**TEXTO PROPORCIONADO**
Todos conocemos personas que hablan en queja. Siempre algo les duele, nada les salió como querían. Cuando invitan, sirven diciendo que les quedó mal el guiso. Rara vez dicen "estoy feliz".
Los más graves, cuando intervienen, hacen análisis devastadores de todo, incluida la situación política, organizaciones religiosas, jefes, subalternos. Como si la raza humana no funcionara.
Desde el punto de vista de la convivencia, la queja permanente tiene consecuencias graves para el resto y para ellos. Como su motivación no es resolver, sino mostrar el problema, frente a propuestas constructivas el quejoso sólo aumenta el problema, en una escalada que desespera y contagia desesperanza. Suelen ir quedando solitarios/as.
La pobreza genera quejosos, producto de la llamada "desesperanza aprendida". Si todo cuesta que resulte, como sucede en pobreza, y no se tiene tolerancia a la frustración, o se tiene mucha ambición, se va generando una sensación básica de que el mundo "no funciona para mí".
Al ver que para otros sí funciona, a la desesperanza se agrega envidia, un deseo inconsciente (o consciente) de que ese bien inalcanzable, no exista para nadie. Desesperanza y envidia enseñan la destructiva queja.

**LÍNEAS PROPORCIONADAS**

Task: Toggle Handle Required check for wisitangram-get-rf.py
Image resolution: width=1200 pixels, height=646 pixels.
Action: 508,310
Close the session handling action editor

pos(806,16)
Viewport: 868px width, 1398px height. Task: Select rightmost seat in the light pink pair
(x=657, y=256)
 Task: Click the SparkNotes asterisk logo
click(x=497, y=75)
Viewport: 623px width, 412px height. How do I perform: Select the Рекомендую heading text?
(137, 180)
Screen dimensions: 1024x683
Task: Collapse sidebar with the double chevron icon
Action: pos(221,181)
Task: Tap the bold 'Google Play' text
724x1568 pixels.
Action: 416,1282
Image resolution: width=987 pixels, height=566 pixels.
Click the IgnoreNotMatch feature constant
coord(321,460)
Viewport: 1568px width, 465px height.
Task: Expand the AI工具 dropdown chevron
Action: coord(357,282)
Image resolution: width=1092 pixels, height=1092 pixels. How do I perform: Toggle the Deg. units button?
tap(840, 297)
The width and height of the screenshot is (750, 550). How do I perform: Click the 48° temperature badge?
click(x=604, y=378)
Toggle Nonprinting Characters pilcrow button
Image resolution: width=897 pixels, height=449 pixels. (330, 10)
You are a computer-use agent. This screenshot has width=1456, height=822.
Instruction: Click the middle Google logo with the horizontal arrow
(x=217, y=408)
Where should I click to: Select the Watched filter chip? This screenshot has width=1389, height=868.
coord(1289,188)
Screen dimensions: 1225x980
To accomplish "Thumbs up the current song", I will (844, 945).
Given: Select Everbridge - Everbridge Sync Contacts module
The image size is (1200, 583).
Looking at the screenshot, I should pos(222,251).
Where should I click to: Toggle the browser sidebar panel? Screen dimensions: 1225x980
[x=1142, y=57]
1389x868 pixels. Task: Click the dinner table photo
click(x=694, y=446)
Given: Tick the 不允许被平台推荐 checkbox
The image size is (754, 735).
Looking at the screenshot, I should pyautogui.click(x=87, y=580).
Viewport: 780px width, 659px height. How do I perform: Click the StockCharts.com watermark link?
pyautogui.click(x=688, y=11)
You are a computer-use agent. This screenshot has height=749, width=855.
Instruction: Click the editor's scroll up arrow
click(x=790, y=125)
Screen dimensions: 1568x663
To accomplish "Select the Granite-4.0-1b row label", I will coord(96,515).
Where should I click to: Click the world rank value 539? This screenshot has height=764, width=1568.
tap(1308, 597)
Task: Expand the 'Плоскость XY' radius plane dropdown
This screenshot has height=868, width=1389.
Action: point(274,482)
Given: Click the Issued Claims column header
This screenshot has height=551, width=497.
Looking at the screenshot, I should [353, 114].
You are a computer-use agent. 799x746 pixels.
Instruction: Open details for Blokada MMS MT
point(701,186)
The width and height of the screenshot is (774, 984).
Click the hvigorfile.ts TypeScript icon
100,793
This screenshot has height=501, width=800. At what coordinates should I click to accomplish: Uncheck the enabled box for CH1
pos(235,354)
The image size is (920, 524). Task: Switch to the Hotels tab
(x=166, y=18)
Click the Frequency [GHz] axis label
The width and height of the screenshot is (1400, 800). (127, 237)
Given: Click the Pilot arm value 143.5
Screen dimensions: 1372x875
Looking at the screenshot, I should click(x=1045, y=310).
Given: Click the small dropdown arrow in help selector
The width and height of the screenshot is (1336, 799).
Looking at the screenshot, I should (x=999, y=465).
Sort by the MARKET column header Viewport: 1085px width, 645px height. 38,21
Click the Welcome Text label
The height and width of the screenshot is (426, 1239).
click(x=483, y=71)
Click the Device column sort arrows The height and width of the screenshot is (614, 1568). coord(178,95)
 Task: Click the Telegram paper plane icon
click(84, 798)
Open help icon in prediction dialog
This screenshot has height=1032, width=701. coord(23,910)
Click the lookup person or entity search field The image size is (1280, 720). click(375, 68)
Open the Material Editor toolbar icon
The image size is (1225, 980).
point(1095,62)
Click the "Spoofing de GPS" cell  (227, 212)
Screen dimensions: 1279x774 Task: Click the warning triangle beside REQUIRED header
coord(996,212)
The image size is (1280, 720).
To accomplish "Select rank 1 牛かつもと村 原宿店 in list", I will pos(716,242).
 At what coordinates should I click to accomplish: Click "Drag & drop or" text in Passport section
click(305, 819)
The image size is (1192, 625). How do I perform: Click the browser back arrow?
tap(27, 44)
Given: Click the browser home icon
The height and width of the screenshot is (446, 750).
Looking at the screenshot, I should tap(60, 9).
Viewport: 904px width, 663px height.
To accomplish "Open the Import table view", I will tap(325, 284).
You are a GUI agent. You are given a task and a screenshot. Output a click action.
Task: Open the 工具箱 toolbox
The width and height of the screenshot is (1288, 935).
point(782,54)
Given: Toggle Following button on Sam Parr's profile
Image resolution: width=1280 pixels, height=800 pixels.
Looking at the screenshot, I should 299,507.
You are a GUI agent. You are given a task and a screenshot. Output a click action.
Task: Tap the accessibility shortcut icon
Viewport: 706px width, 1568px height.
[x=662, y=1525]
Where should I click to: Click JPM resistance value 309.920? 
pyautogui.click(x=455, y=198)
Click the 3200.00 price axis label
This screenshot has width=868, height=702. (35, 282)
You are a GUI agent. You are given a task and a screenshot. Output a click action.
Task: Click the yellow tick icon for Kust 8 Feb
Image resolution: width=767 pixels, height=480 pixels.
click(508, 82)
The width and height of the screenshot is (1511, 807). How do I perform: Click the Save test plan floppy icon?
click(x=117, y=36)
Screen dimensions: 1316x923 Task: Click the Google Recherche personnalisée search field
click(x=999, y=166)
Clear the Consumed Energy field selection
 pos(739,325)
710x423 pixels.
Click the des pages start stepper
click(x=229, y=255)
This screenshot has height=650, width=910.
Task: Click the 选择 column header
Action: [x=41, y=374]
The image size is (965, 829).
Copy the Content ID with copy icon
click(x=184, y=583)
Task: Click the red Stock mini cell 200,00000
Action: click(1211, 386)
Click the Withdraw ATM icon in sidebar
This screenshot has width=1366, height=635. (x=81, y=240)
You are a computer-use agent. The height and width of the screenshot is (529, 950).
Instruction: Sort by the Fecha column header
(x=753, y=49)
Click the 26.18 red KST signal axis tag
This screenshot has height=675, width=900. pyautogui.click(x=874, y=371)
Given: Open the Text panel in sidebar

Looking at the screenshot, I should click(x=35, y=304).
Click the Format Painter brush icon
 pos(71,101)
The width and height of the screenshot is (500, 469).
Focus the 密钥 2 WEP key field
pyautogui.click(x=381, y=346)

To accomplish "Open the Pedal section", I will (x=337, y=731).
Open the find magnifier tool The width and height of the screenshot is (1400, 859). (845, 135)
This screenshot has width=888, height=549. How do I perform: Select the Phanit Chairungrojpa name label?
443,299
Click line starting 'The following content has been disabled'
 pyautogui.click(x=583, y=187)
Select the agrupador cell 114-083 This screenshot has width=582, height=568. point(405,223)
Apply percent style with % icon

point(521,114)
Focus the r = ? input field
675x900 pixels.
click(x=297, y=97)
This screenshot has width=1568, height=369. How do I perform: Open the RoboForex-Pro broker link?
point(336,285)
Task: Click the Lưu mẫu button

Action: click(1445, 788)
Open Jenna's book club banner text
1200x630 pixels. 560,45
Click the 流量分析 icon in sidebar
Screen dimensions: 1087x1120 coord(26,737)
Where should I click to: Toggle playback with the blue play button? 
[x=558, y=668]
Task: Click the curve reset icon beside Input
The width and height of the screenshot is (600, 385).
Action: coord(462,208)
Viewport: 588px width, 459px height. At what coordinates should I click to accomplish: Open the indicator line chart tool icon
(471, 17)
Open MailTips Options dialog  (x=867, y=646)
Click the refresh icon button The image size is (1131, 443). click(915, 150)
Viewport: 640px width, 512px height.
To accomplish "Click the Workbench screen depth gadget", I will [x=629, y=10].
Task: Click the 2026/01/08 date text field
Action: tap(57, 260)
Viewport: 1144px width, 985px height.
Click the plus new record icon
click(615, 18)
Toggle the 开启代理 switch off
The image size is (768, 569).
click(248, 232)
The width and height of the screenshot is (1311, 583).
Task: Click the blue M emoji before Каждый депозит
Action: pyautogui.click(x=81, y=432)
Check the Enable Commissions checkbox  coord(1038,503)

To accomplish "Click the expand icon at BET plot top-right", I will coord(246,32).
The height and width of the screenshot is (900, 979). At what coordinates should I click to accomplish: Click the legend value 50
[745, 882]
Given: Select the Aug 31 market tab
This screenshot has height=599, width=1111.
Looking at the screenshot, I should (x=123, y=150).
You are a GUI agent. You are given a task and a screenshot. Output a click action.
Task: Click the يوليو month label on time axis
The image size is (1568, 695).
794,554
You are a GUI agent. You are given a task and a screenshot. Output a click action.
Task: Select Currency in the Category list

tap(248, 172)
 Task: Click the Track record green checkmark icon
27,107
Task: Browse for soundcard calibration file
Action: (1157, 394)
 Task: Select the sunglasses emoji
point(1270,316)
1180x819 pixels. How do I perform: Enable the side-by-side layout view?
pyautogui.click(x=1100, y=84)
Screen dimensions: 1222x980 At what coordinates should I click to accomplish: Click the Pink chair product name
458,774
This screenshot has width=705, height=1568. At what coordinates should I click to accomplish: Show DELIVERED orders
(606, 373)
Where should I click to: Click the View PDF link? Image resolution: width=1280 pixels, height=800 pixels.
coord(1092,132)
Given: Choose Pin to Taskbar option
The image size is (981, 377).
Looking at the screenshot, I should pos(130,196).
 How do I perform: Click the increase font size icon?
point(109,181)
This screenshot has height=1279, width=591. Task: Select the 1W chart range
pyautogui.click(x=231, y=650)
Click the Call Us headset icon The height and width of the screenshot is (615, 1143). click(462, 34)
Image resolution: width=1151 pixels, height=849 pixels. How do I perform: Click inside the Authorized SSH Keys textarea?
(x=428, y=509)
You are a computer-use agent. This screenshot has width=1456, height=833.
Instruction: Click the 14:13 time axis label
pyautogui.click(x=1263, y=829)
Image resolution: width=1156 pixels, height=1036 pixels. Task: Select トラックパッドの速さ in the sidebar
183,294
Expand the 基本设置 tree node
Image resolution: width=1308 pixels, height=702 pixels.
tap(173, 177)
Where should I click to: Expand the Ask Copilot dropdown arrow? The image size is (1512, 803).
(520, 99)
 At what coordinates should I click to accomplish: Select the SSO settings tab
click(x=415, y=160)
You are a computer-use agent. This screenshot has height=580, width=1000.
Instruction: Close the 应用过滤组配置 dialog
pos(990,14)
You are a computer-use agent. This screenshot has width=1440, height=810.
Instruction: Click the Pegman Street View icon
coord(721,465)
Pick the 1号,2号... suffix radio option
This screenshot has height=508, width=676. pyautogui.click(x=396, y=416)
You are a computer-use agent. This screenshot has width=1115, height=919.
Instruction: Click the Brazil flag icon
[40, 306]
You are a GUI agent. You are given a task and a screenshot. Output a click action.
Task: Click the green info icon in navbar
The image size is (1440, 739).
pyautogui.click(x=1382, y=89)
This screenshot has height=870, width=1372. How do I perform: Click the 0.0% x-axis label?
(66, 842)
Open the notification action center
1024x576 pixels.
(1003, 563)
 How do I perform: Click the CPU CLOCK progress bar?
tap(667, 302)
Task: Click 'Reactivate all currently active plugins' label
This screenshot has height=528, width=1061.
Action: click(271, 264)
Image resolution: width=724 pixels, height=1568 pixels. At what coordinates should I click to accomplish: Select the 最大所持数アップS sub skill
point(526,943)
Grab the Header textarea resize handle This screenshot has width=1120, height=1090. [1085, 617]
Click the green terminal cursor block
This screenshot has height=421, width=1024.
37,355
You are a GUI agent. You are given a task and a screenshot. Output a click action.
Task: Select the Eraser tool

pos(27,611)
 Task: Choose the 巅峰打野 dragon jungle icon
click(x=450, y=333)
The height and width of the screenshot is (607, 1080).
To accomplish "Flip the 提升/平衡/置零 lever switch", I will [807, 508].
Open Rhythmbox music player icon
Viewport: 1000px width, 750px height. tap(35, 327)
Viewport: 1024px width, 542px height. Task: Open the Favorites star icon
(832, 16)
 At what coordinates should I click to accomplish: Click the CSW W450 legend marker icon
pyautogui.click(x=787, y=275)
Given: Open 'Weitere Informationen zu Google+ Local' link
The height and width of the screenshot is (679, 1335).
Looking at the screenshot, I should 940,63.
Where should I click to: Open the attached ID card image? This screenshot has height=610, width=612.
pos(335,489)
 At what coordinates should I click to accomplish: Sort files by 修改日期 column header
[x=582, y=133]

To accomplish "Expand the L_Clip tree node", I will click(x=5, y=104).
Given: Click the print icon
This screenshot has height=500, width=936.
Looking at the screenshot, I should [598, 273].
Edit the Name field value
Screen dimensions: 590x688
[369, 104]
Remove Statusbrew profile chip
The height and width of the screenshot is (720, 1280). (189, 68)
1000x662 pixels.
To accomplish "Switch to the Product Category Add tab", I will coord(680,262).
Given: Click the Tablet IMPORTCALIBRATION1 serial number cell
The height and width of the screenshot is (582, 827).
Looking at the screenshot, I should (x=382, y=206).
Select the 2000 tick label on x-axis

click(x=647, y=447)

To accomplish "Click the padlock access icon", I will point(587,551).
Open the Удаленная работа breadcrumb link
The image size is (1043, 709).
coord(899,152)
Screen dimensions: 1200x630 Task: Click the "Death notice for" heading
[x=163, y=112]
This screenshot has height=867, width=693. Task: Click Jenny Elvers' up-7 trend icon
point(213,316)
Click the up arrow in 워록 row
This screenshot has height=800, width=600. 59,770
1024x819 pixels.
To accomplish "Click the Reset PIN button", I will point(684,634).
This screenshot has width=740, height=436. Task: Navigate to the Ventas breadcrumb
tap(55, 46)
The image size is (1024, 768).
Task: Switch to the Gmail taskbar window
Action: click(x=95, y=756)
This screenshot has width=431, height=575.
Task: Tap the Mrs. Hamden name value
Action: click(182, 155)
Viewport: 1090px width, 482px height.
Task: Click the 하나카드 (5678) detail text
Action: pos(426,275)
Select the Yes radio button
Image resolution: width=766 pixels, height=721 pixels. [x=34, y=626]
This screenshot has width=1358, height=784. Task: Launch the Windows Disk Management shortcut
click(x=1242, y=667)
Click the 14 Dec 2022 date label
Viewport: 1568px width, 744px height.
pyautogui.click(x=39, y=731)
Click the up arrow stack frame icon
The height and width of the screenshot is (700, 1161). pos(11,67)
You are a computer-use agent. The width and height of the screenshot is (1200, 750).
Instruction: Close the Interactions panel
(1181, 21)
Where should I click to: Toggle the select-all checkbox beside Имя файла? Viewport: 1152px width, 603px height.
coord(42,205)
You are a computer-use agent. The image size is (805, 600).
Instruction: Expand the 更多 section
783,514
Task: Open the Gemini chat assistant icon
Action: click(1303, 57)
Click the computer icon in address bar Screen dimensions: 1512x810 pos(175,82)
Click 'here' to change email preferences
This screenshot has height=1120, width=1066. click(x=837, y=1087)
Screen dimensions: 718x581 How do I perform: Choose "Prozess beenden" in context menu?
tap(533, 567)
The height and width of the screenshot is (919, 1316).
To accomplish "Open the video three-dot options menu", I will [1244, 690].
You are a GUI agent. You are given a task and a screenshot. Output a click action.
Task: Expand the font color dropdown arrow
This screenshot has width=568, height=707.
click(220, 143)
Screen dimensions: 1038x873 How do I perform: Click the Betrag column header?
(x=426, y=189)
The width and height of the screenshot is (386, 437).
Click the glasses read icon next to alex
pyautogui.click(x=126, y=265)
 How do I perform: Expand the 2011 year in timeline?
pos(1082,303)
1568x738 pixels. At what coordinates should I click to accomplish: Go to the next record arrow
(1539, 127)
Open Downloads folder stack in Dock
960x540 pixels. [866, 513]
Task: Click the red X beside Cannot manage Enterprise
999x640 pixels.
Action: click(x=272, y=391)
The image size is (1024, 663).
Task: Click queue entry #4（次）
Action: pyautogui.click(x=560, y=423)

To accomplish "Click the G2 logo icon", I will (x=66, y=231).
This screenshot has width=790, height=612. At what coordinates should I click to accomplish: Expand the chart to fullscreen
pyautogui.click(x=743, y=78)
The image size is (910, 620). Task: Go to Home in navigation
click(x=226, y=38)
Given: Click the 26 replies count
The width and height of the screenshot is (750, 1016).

**TAREAS**
[1] Transcribe del texto sobre la queja el fragmento que empieza en "Desde el punto" y termina en "ir quedando solitarios/as.".
[2] Pasa al inglés esta oración del texto sobre la queja: "Desesperanza y envidia enseñan la destructiva queja."
[3] Prolonga el texto sobre la queja a partir de donde termina.

**RESPUESTAS POR PUNTO**
[1]
Desde el punto de vista de la convivencia, la queja permanente tiene consecuencias graves para el resto y para ellos. Como su motivación no es resolver, sino mostrar el problema, frente a propuestas constructivas el quejoso sólo aumenta el problema, en una escalada que desespera y contagia desesperanza. Suelen ir quedando solitarios/as.

[2] Hopelessness and envy teach destructive complaining.

[3]
Países como el nuestro tienen muchos quejosos/as. Constituyen lastre, porque al mostrar siempre el vaso medio vacío contagian negativismo.
Conviene darles poca tribuna a los quejosos, y aplicarse en disminuir las situaciones que desesperanzan. Que todos nuestros niños escuchen de sus padres y profesores más refuerzos que sermones, más aplausos que correcciones. Aplicar sistemas para que todos aprendan, que no haya repitencia. Dar oportunidades escolares para que a cada uno le resulte su proyecto. Y al reconocer en los padres de un niño a un/a quejoso/a, cuidemos que a ese niño le resulte realmente lo que se propone. Detener la pandemia.
La esperanza es semilla de desarrollo.